Records excerpted from a collection:
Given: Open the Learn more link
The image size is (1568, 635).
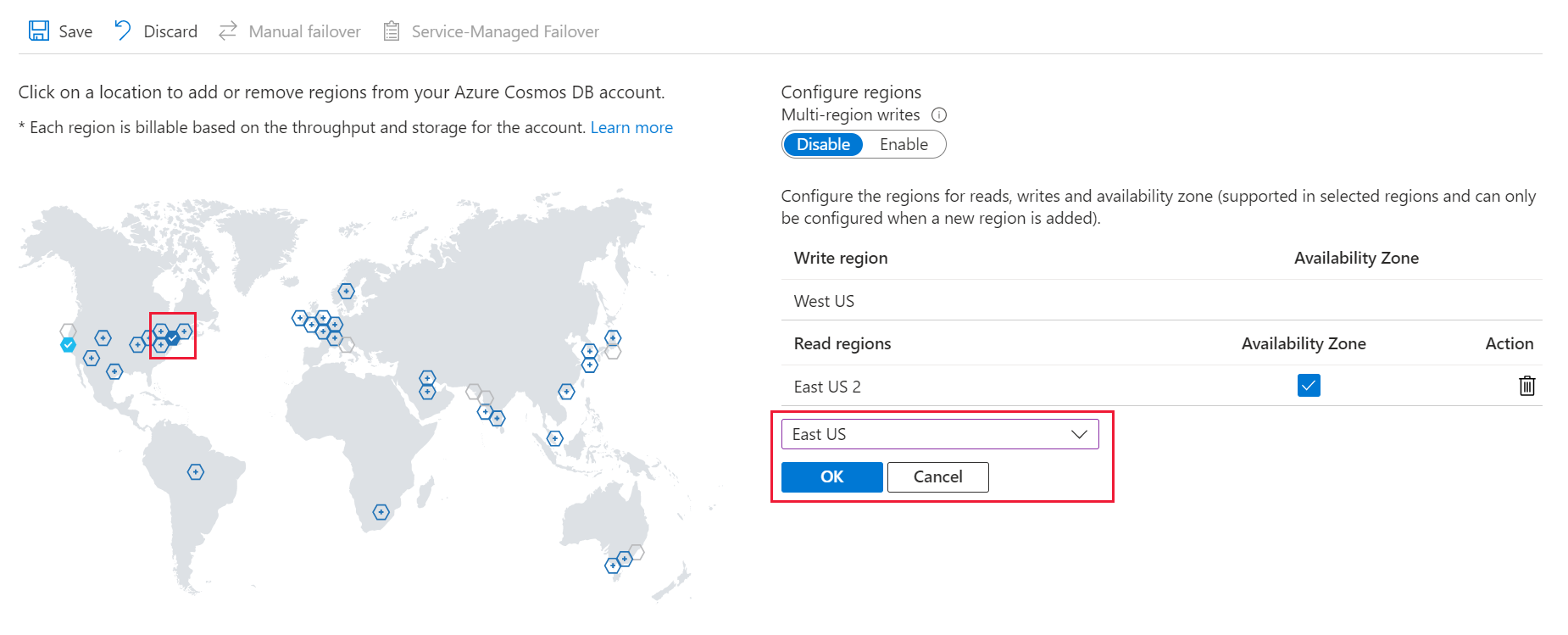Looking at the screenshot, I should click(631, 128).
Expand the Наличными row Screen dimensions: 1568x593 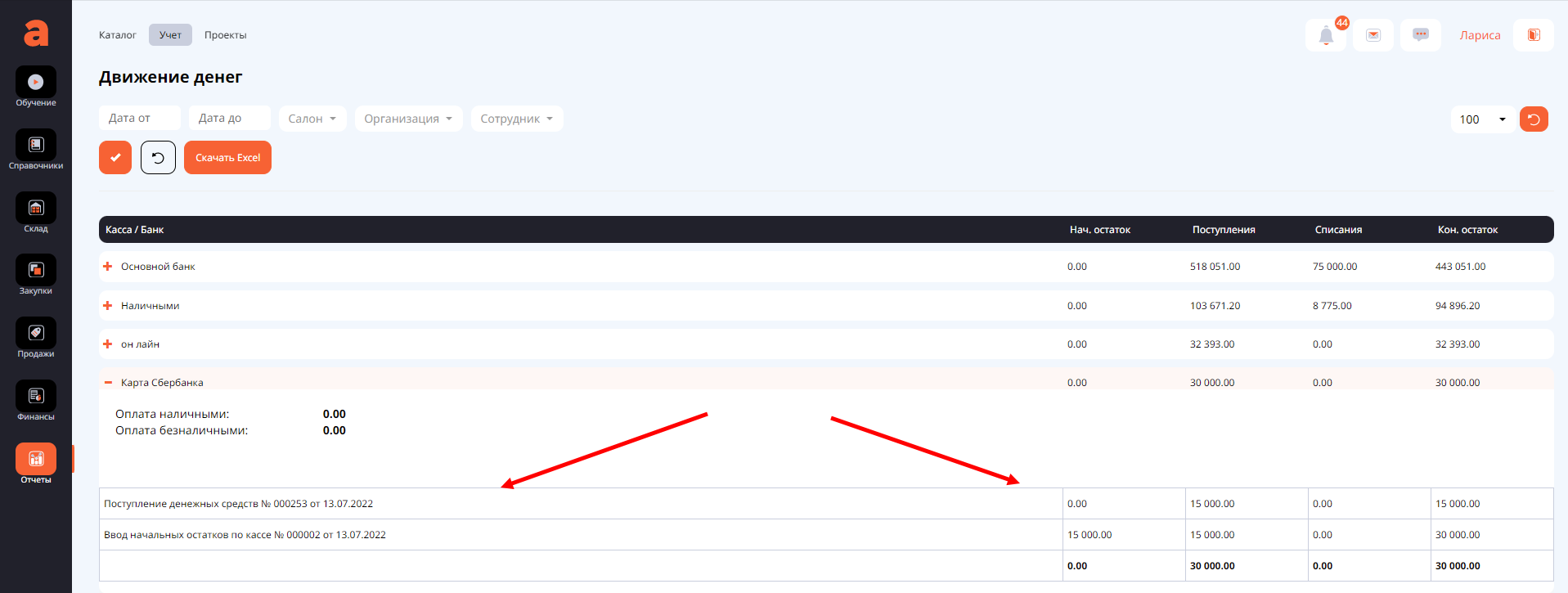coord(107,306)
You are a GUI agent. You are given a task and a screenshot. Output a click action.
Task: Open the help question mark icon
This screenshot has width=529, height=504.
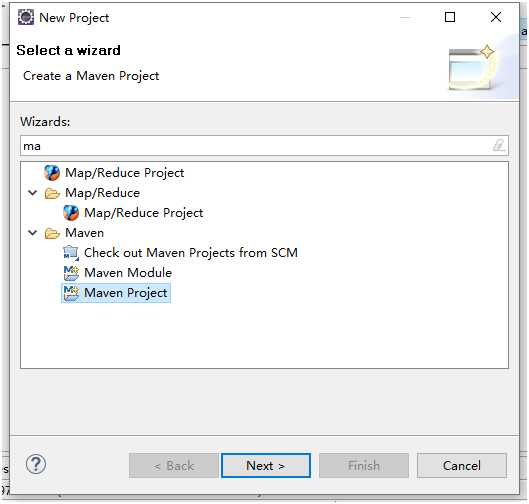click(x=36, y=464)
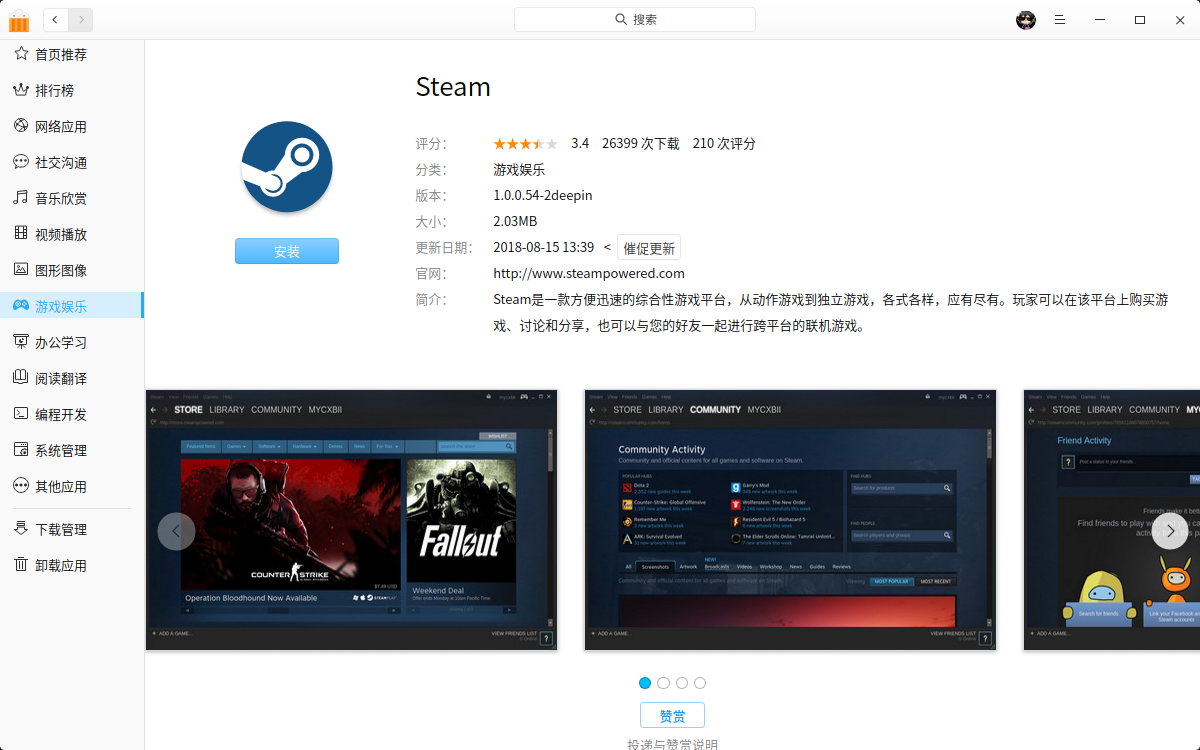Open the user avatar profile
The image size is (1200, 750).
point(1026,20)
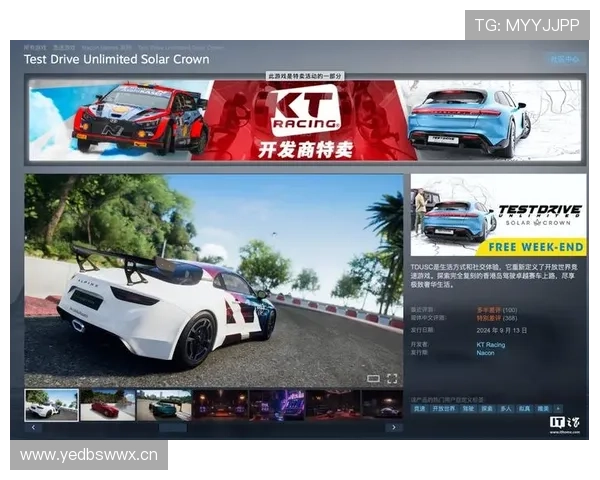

• _ACTION ITEM_: Quote, word for word and nothing more, every line from the line with "You are a GUI" to the end of the entries, including both ends; skip any pictures.

• _SOLUTION TO THIS EXERCISE_:
You are a GUI agent. You are given a task and a screenshot. Output a click action.
Task: Open the help question mark icon
This screenshot has width=529, height=504.
click(x=36, y=464)
Open the user avatar profile
The image size is (1200, 750).
point(1026,20)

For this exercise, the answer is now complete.